=== SET PROBLEM ===
Carry on the passage on analyzing intermediate and final speech recognition results, beginning immediately after its last sentence.

=== PASSAGE GIVEN ===
────────
Example 5 may include the apparatus of Example 4, wherein the language analyzer is further to provide decode information based on the results of the analysis of the intermediate recognition result.
Example 6 may include the apparatus of Example 4, wherein the language analyzer is further to provide speech endpoint information based on the results of the analysis of the intermediate recognition result.
Example 7 may include the apparatus of any of Examples 4 to 6, wherein the language analyzer is further to store one or more language interpretation results of analysis corresponding to one or more intermediate recognition results of the electronic speech signal, receive two or more final recognition results of the electronic speech signal, compare each of the final recognition results to the intermediate recognition results, and retrieve each language interpretation result of the analysis which corresponds to one of the intermediate recognition results matching one of the final recognition results.
Example 8 may include a method of interpreting language, comprising analyzing an intermediate recognition result of an electronic speech signal, storing a language interpretation result of the analysis of the intermediate recognition result, receiving a final recognition result of the electronic speech signal, comparing the final recognition result to the intermediate recognition result, and retrieving the language interpretation result of the analysis corresponding to the intermediate recognition result if the final recognition result matches the intermediate recognition result.
Example 9 may include the method of Example 8, further comprising providing decode information based on the results of the analysis of the intermediate recognition result.
Example 10 may include the method of Example 8, further comprising providing speech endpoint information based on the results of the analysis of the intermediate recognition result.
Example 11 may include the method of any of Examples 8 to 10, further comprising storing one or more language interpretation results of analysis corresponding to one or more intermediate recognition results of the electronic speech signal, receiving two or more final recognition results of the electronic speech signal, comparing each of the final recognition results to the intermediate recognition results, and retrieving each language interpretation result of the analysis which corresponds to one of the intermediate recognition results matching one of the final recognition results.
────────
=== INFORMATION PROVIDED ===

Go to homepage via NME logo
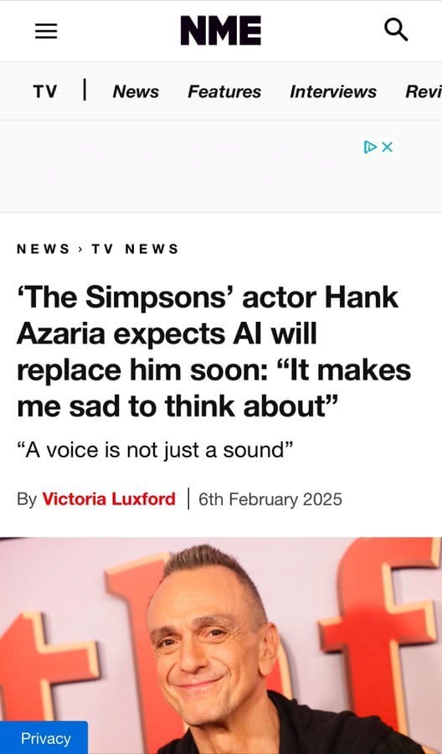(221, 30)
────────
=== RESPONSE TO THE TASK ===
Example 12 may include a speech decoder apparatus, comprising a speech analyzer to analyze an electronic speech signal to determine an intermediate recognition result of the electronic speech signal, and a language interpreter interface communicatively coupled to the speech analyzer to provide the intermediate recognition result to a language interpreter for language interpretation, wherein the speech analyzer is further to determine if the intermediate recognition result is a final recognition result of the electronic speech signal, and continue analysis of the electronic speech signal until the intermediate recognition result is determined to be the final recognition result.
Example 13 may include the apparatus of Example 12, wherein the speech analyzer is further to determine a new intermediate recognition result, and wherein the language interpreter interface is further to provide the new intermediate recognition result to the language interpreter for language interpretation.
Example 14 may include the apparatus of any of Examples 12 to 13, wherein the language interpreter interface is further to receive information related to language interpretation of the intermediate result, and wherein the speech analyzer is further to analyze the electronic speech signal based on the received information.
Example 15 may include the apparatus of Example 14, wherein the speech analyzer is further to determine an endpoint of the electronic speech signal based on the received information.
Example 16 may include the apparatus of Example 14, wherein the speech analyzer is further to determine that the intermediate recognition result is the final recognition result based on the received information.
Example 17 may include a method of decoding speech, comprising analyzing an electronic speech signal, determining an intermediate recognition result of the electronic speech signal, providing the intermediate recognition result for language interpretation, determining if the intermediate recognition result is a final recognition result of the electronic speech signal, and continuing analysis of the electronic speech signal until the intermediate recognition result is determined to be the final recognition result.
Example 18 may include the method of Example 17, further comprising determining a new intermediate recognition result, and providing the new intermediate recognition result for language interpretation.
Example 19 may include the method of any of Examples 17 to 18, further comprising receiving information related to language interpretation of the intermediate result, and analyzing the electronic speech signal based on the received information.
Example 20 may include the method of Example 19, further comprising determining an endpoint of the electronic speech signal based on the received information.
Example 21 may include the method of Example 19, further comprising determining that the intermediate recognition result is the final recognition result based on the received information.
Example 22 may include at least one computer readable medium, comprising a set of instructions, which when executed by a computing device, cause the computing device to analyze an intermediate recognition result of an electronic speech signal, store a language interpretation result of the analysis of the intermediate recognition result, receive a final recognition result of the electronic speech signal, compare the final recognition result to the intermediate recognition result, and retrieve the language interpretation result of the analysis corresponding to the intermediate recognition result if the final recognition result matches the intermediate recognition result.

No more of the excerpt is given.